Overview of my research project: My work seeks to use a technique from machine learning (ML) called ensemble learning to outperform state-of-the-art DL models in the task of splice site prediction. In particular, I ensemble a group of artificial neural networks (ANNs). The contribution of EnsembleSplice to science can be thought of as “an example of a method from ML/DL that has not been used for splice site prediction that outperforms some existing DL methods for splice site prediction”. This is a very small contribution and, as such, I consider it to fall into the following class of contributions: “an example of a scientific problem humanity applied ML/DL to in the early 21st century”.

Overview of this post: In the remaining sections, I look at the state of my paper as of 25 March 2022. Much of the writing from this version remained unchanged since the end of the 2021 summer. After going through the paper, I comment on and analyze the content of each section in depth. I then include the version of the paper that I submitted for review. Finally, I include the accepted version of the paper, should it be accepted at some point.

Back to top


Present State

My current progress on EnsembleSplice.

Abstract

The abstract of the paper; an overview of the topic and my contribution.

Motivation: Identifying splice site (SS) regions is an important step in the genomic DNA sequencing pipelines of both biomedical and pharmaceutical research. Within this research purview, efficient and accurate SS detection is highly desirable, and a variety of computational models have been developed towards this end. In particular, neural network (NN) architectures have recently been shown to outperform classical machine learning (ML) approaches for the task of SS prediction. Despite these advances, there is still considerable potential for improvement, especially in terms of model accuracy and inter-species generalizability.
Results: We contribute EnsembleSplice for the problem of splice site prediction. EnsembleSplice’s ensemble learning framework consists of dense and convolutional neural networks, that, when ensembled, outperform existing state-of-the-art SS detection architectures. When evaluated on genomic DNA datasets for Homo sapiens and Arabidopsis thaliana, EnsembleSplice attained average accuracies of 96.02% for donor SS and 94.59% for acceptor SS.
Availability: Code is made available for reproducibility purposes at [GitHub repository].
Contact: [advisor’s email address]

Back to top

Introduction

The introduction - an overview of the biology of splice sites.

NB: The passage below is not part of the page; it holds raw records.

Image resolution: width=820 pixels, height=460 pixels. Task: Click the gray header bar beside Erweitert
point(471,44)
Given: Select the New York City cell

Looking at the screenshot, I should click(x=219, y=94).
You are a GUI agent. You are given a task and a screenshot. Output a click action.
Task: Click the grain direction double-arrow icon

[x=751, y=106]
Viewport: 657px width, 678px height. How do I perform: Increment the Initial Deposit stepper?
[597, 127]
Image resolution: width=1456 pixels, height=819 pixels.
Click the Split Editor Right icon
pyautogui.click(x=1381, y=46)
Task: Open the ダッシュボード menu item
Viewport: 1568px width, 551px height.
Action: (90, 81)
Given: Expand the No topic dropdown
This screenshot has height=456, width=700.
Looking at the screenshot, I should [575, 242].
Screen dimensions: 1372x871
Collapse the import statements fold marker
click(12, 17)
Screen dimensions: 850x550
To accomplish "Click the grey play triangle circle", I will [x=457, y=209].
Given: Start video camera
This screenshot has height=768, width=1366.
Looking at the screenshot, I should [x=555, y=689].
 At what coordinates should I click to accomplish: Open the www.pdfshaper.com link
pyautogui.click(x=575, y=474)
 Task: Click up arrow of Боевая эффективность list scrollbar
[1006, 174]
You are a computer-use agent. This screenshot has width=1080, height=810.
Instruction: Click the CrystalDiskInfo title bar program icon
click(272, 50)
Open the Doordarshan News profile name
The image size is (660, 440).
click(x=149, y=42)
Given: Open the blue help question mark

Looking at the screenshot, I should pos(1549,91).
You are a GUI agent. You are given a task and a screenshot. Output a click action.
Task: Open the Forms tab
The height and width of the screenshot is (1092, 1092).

Organismal genomes are studied primarily through genome annotation, which involves classifying genomic elements based on their function or location . This annotation is typically performed at the nucleotide-level to determine the locations of key genetic elements in DNA sequences, at the protein-level to evaluate proteomic function, or at the process-level to study the mechanisms underlying gene interaction.
  Genes responsible for protein coding are composed of alternating nucleotide regions called introns, which are the non-protein coding regions, and exons, which are the protein coding regions. During DNA transcription in eukaryotic cells, introns are cut out by spliceosomes and exons are combined together; this general process is called RNA splicing, and is critical for the creation of mature mRNA from pre-mRNA and for protein synthesis . The dinucleotides AG and GT are often present in the $3’$ intron boundary, or donor splice site (DoSS) region, and the $5’$ intron boundary, or acceptor splice site (AcSS) region, respectively, and are biological markers involved in RNA splicing (see Figure ). Nucleotide-level annotation was designed to accurately detect the location of these splice sites, which can be used to identify genes in eukaryotic genomes; a variety of other computational approaches have also been developed for this purpose.

  EnsembleSplice is one such computational method, and is a deep learning pipeline that employs ensemble learning for splice site prediction. Ensemble learning methods have been shown to enhance classification results, and have, in recent years, been successfully applied within the field of bioinformatics.
We contribute the following to research on splice site prediction:

  • We develop EnsembleSplice, a DL architecture that learns from an ensemble of convolutional neural network (CNN) and dense neural network (DNN) architectures to achieve state-of-the-art performance at predicting splice sites.
  • We evaluate the performance of EnsembleSplice across three datasets and two organisms. % , comparing model accuracies across species and examining the transfer learning capabilities between genomes.
  • We create a usage tutorial, detail all architectural design choices, and, for reproducibility, make the code available at [GitHub repository].

Back to top

The related works - an overview of the history of splice site detection and classification.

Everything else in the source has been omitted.